Inoltre, il movimento 4B ha avuto l’effetto di “securitizzare” la crisi demografica coreana, costringendo il governo a inquadrare il declino della natalità non come un problema di “pigrizia giovanile”, ma come una vulnerabilità strategica legata alla disuguaglianza di genere. In questo senso, il 4B agisce come una forza catalizzatrice che modella l’ambiente politico in cui si muovono anche le donne che non ne fanno parte.
Un dialogo tra vicinanza e lontananza
In conclusione, la critica del professor Tizzard è preziosa perché ci ricorda che la realtà è sempre più ricca di qualsiasi teoria. Le voci delle tre ricercatrici devono rimanere al centro dell’analisi come espressioni autentiche di una generazione che cerca di “vivere bene come donna” in un contesto difficile.

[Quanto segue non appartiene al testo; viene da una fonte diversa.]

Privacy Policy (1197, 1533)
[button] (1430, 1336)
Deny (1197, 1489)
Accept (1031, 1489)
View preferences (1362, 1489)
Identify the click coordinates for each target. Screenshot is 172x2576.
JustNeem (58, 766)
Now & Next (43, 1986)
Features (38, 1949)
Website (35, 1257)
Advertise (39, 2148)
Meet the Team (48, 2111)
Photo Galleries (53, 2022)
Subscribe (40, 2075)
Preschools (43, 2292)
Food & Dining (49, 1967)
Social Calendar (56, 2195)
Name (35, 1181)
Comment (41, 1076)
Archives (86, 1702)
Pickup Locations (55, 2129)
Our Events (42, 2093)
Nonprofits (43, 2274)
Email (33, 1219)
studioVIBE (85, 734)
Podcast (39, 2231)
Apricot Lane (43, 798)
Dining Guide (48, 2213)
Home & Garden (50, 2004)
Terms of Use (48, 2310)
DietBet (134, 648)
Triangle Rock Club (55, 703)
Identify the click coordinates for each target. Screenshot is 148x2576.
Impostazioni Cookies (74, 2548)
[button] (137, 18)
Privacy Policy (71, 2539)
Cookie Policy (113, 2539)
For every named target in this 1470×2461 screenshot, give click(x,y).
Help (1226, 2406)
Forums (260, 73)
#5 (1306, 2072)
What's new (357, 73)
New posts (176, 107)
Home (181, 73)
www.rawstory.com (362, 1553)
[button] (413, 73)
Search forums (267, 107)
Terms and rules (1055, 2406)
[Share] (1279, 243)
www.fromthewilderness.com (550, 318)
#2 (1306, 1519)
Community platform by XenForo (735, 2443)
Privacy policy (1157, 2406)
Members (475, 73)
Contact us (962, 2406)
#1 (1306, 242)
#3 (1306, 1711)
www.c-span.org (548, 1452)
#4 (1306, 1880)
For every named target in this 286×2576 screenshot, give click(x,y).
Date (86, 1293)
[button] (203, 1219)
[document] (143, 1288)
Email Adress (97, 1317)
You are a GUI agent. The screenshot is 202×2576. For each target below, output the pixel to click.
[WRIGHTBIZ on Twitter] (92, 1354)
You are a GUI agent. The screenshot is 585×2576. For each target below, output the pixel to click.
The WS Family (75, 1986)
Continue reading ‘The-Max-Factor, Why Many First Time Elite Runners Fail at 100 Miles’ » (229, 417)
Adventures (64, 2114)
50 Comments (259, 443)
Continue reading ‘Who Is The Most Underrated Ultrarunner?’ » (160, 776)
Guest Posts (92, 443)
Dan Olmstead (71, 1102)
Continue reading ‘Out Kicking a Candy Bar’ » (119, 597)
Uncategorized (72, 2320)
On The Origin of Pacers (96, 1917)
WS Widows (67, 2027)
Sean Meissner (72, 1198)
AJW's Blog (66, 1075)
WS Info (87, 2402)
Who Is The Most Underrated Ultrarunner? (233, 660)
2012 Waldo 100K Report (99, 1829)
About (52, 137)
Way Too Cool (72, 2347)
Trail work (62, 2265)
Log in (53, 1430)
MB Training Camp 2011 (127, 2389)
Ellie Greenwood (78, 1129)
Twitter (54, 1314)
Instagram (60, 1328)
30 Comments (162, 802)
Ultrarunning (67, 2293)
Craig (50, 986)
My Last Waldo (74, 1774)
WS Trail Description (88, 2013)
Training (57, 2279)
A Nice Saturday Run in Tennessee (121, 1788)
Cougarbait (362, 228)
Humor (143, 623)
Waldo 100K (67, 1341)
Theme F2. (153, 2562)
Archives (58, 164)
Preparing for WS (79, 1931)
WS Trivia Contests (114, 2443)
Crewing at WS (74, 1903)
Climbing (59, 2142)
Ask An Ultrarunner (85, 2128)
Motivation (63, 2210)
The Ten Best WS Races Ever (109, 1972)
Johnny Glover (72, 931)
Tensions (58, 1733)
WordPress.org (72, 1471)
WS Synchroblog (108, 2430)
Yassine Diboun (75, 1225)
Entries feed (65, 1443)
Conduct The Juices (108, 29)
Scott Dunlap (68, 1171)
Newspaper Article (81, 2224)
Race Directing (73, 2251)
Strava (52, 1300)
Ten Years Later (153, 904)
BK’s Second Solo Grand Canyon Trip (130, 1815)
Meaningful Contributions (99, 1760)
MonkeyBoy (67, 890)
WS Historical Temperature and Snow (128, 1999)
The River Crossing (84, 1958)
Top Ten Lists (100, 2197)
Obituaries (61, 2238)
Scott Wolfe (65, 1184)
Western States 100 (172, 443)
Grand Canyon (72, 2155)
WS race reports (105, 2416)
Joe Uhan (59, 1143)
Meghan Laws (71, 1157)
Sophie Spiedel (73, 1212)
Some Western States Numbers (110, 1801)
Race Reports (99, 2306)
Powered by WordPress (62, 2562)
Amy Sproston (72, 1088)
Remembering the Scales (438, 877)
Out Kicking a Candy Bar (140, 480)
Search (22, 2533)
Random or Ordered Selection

Proporre un legame tra queste voci e il framework del 4B non significa voler “sbugiardare” la realtà locale, ma piuttosto offrire una panoramica di lunga veduta. La sociologia non può fermarsi all’ascolto passivo; deve interpretare i silenzi, i neologismi e le resistenze sotterranee. Se la Gen Z coreana sta scrivendo un “dizionario di sopravvivenza”, è compito di chi osserva capire da quale catastrofe sistemica stiano cercando di salvarsi.
Con grande probabilità, la Corea del Sud ci sta mostrando, con qualche anno di anticipo, le sfide che ogni società capitalista avanzata dovrà affrontare – e che qui in Italia stiamo già osservando da tempo: l’erosione dei legami comunitari, la mercificazione della bellezza e la crisi della riproduzione sociale. Osservare queste dinamiche dall’Italia, integrando dati KOSTAT e analisi accademiche, non è un esercizio di stile, ma una necessità per comprendere la “big picture” di un mondo in cui le parole plasmano davvero la realtà e decidono chi ha il diritto di abitarla con dignità.
Bibliografia di riferimento e fonti integrate
KOSTAT (2025). Household Projections and Demographic Trends for South Korea. Ministry of Data and Statistics (MODS).
Yun, J. Y. (2022). Escaping the Corset: Rage as a Force of Resistance and Creation in the Korean Feminist Movement. Hypatia: A Journal of Feminist Philosophy.
Lee, Y. I. (2024). 4B Movement: South Korean Feminist Activist Movement. Britannica / CSUS Scholars.
Tizzard, D. A. (2026). On the Misuse of 4B Feminism to Explain Korea. Korea Times.
Emerging Voices Forum (2025). K-Slang: The Echoes of Our Lives. YouTube Presentation by Yoon Seong-on, Jang Seojin, Kim Surin
Tabirlioglu, I. (2025). Boycotting the Patriarchy: The 4B Movement and its Effects on South Korea’s Foreign Policy. Global Panorama: A Platform for International Affairs Analysis.
Korea Population, Health and Welfare Association (2024) Low Birth Rate Perception Survey: Gender Differences in Marriage and Family Values. KoPHWA Reports.
Ministry of Gender Equality and Family (MOGEF) (2024) Survey on Economic Activities of Career-Interrupted Women and Life Satisfaction. Government of the Republic of Korea.
Statistics Korea (KOSTAT) 2024 Social Survey Results: Family, Education, and Health. KOSIS (Korean Statistical Information Service).